We have a fairly benign puzzle from Mr Ron today. Do let us know how you got on.

If you are still struggling for an answer after reading the hint it’s hidden between the brackets under the clue. Just highlight the gap to reveal it.

Across Clues

1a  Tool, rasp initially wrapped in cloth (6)
{TROWEL} – insert the initial letter of R(asp) into a piece of absorbent cloth.

5a  Confront eccentric king, perhaps (4,4)
{FACE CARD} – the perhaps indicates that king is a definition by example – the setter might have used queen or jack instead. A verb to confront or meet head-on is followed by an eccentric or amusing person. Here’s an interesting mind-reading experiment using these.

9a  Fetching article, number costing much less than it should (5,3,1,4)
{GOING FOR A SONG} – string together a phrase (5,3) meaning fetching or collecting, an indefinite article and a musical number.

10a  Find a way around spin and pace (8)
{SIDESTEP} – a charade of a word for spin imparted to the cue ball in snooker or billiards and a pace.

11a  Continue to imagine parking’s not available (6)
{RESUME} – start with a verb to imagine or suppose and take off the initial P(arking).

12a  Not as busy in class? (6)
{LESSON} – if you have this (4,2) then you’re not as busy.

14a  Ignore  reduction (8)
{DISCOUNT} – two meanings – a verb to ignore or take with a pinch of salt and a reduction in price.

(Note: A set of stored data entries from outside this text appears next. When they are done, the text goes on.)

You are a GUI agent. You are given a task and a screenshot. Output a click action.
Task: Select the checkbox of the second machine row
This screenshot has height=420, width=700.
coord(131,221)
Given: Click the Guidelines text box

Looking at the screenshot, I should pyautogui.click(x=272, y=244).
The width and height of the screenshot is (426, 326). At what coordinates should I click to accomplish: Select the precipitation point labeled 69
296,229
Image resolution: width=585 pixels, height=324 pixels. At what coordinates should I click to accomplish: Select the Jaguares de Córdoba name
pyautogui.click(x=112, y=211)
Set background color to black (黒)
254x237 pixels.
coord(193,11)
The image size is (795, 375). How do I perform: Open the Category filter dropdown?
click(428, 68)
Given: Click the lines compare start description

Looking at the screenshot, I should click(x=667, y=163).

16a  On a trip, identify most memorable moment (4,4)
{HIGH SPOT} – a charade of an informal adjective meaning on a trip or euphoric (quite possibly from the effects of banned substances) and a verb to identify or notice.

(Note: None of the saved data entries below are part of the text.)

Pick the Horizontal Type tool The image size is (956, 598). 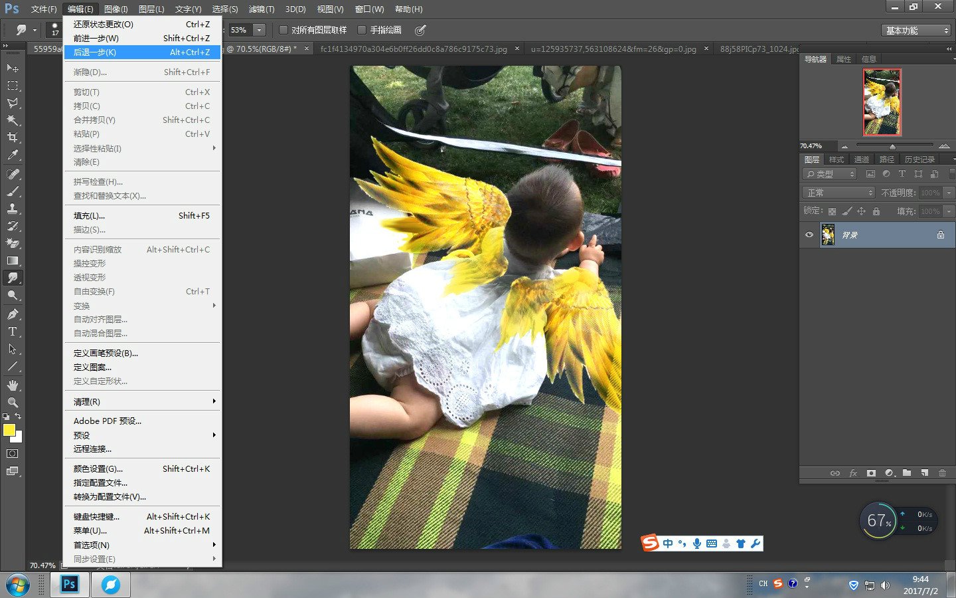pos(13,332)
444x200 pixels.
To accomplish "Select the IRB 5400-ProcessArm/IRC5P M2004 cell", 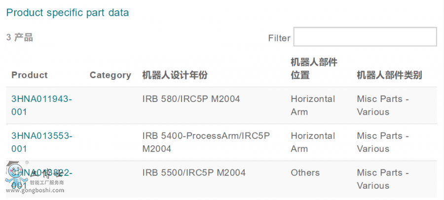I will pos(206,142).
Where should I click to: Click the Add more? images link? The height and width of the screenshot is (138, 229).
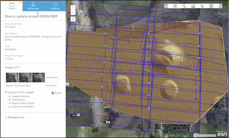[x=51, y=86]
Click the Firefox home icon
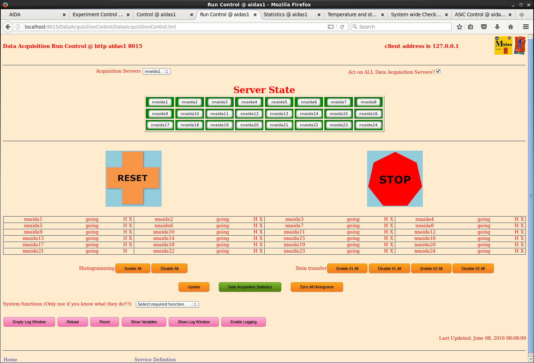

19a  Being out-of-date, this should not be worn at Ladies’ Day! (3-3)
{OLD-HAT} – double definition, the second (with space in place of hyphen) what a stylish lady at Royal Ascot wouldn’t be seen dead in.

21a  Head croupier’s left to trade with diamonds (6)
{LEADER} – start with a croupier (one operating at a card table, not roulette) and swap (trade) the L(eft) and the D(iamonds).

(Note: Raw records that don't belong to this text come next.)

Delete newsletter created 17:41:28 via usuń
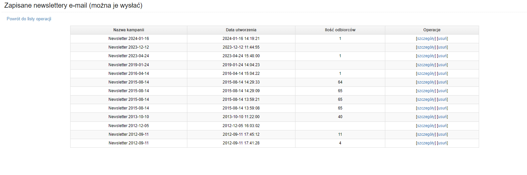coord(442,143)
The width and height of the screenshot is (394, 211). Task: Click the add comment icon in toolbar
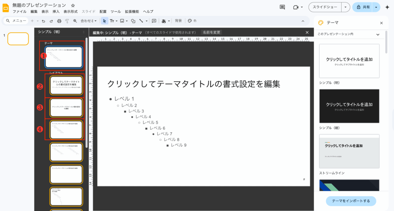154,21
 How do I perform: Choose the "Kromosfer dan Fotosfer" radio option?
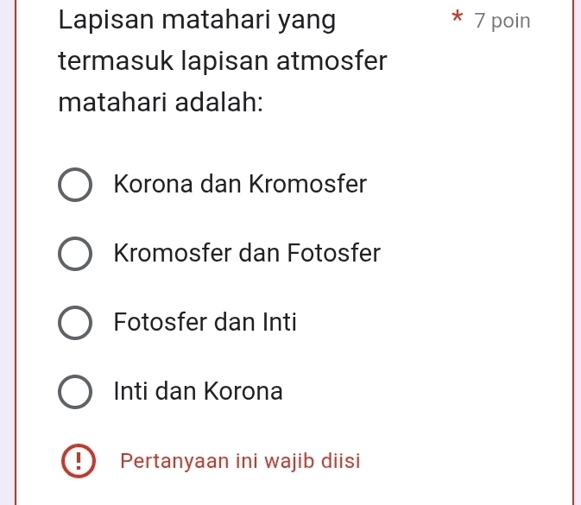[x=76, y=254]
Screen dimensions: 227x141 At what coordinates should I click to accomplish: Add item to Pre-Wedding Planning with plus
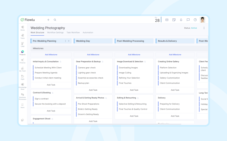pos(69,41)
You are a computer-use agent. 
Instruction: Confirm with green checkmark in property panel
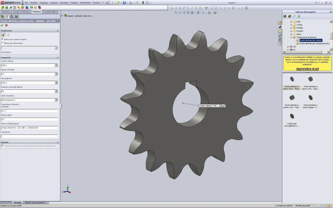point(2,25)
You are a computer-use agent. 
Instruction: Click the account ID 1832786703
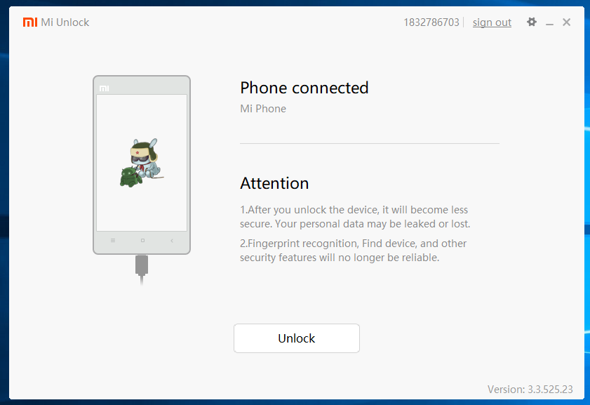(x=431, y=22)
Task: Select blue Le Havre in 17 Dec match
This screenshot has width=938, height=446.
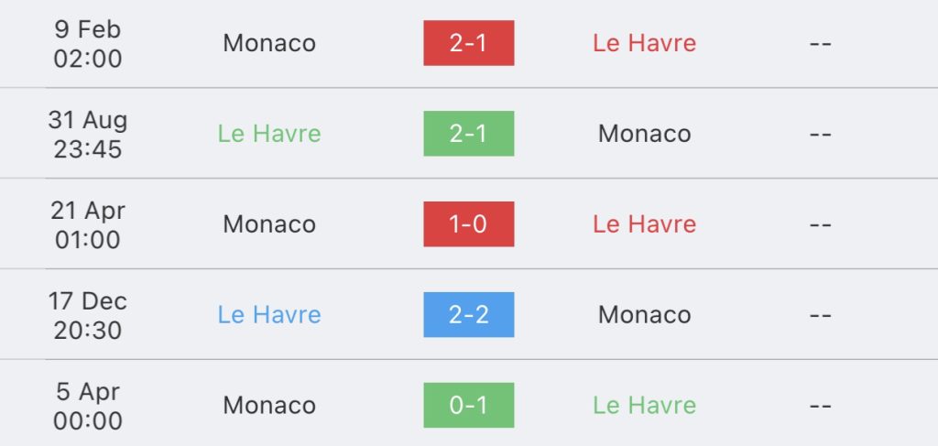Action: coord(269,314)
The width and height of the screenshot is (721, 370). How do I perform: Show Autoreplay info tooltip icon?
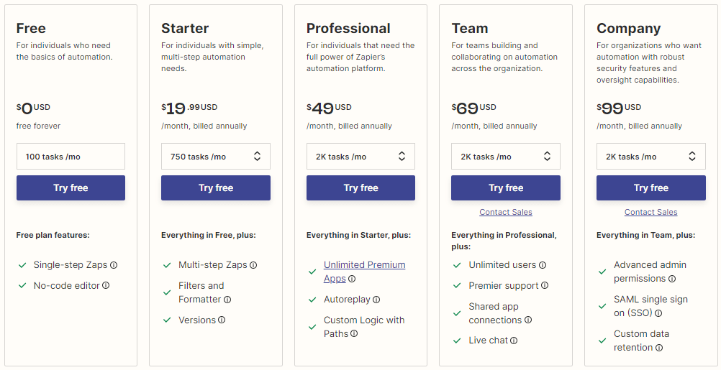click(x=376, y=300)
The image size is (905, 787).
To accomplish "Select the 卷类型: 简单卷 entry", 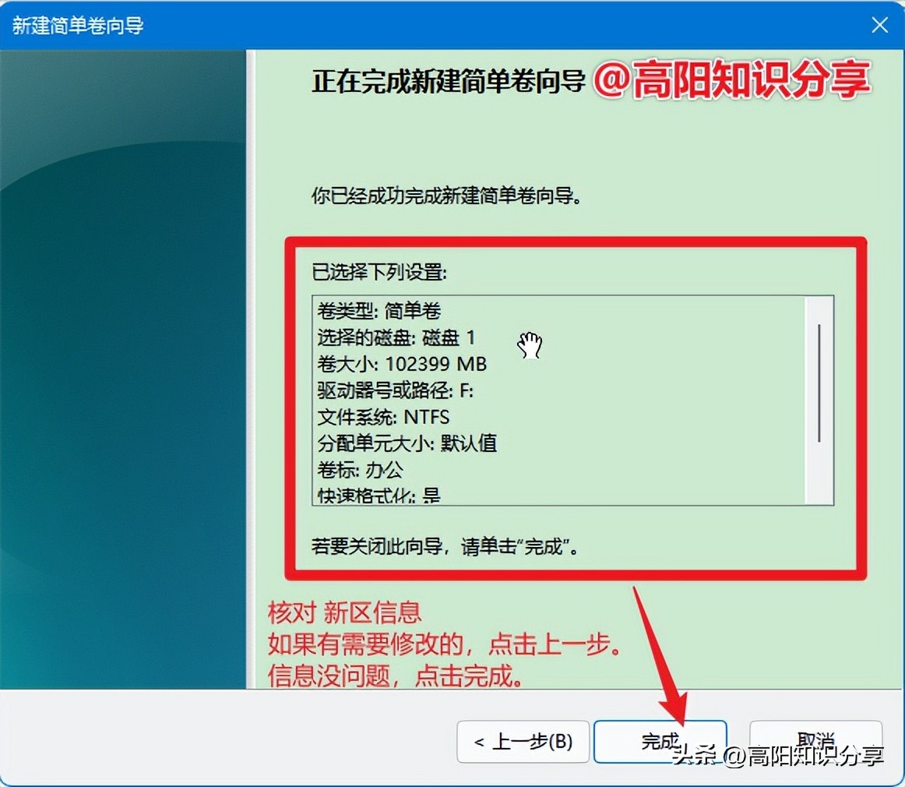I will (378, 311).
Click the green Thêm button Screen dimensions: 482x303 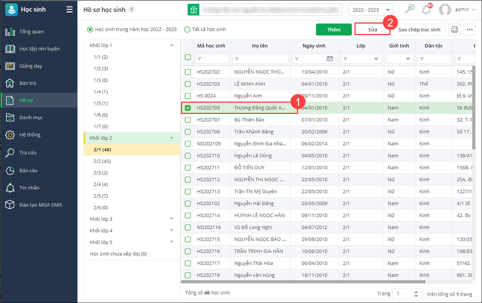coord(334,30)
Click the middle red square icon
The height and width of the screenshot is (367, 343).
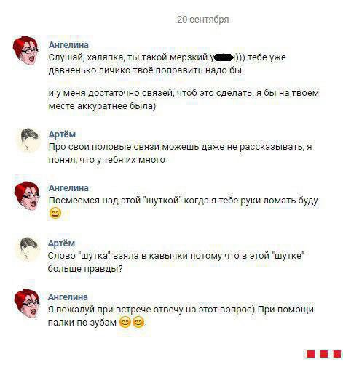(x=324, y=354)
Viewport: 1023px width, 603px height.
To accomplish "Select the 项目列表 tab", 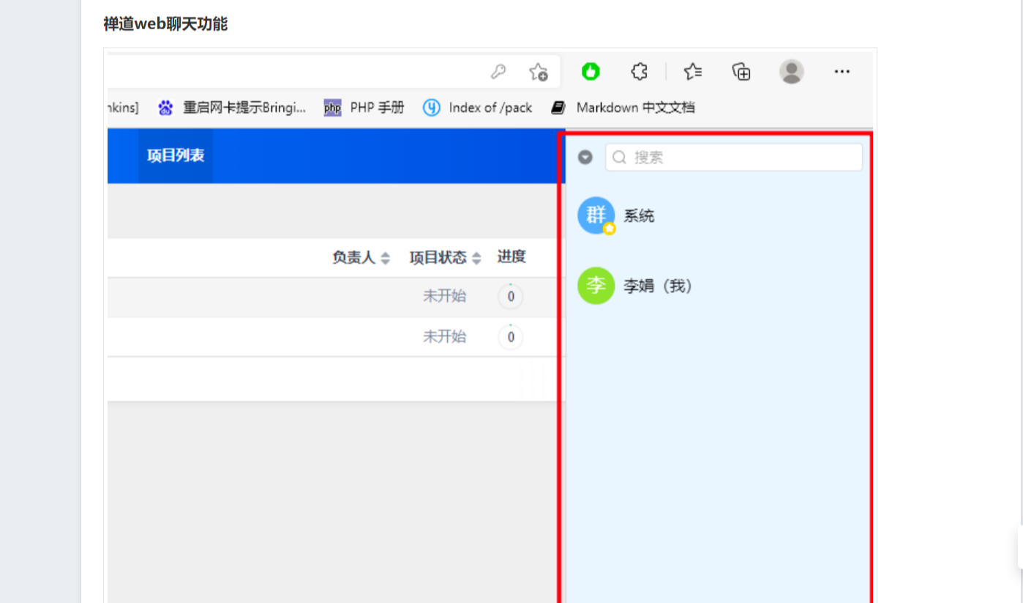I will [x=176, y=156].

23a  Start to suggest leaving out sinister controller (8)
{SVENGALI} – the starting letter of S(uggest) is followed by an anagram (out) of LEAVING to make someone who has a sinister influence on another person (based on the name of the evil hypnotist in George du Maurier’s novel Trilby).

25a  I know  I want you to advise me on computers and stuff (4,2,5,2)
{TELL ME ABOUT IT} – the first definition is an informal way of saying I’m already fully aware of what you’re saying; the second relies on both letters of the last word being in upper-case.

26a  Husband, even more generous (8)
{HANDSOME} – this is how you might describe something generous (a tip, for example). H(usband) and an informal phrase (3,4) meaning even more.

27a  Leave extremely disreputable character (6)
{DEPART} – the outer (extreme) letters of disreputable are followed by a character or role in a play or film.

Down Clues

2d  I’m great playing this style of piano music (7)
{RAGTIME} – an anagram (playing) of I’M GREAT.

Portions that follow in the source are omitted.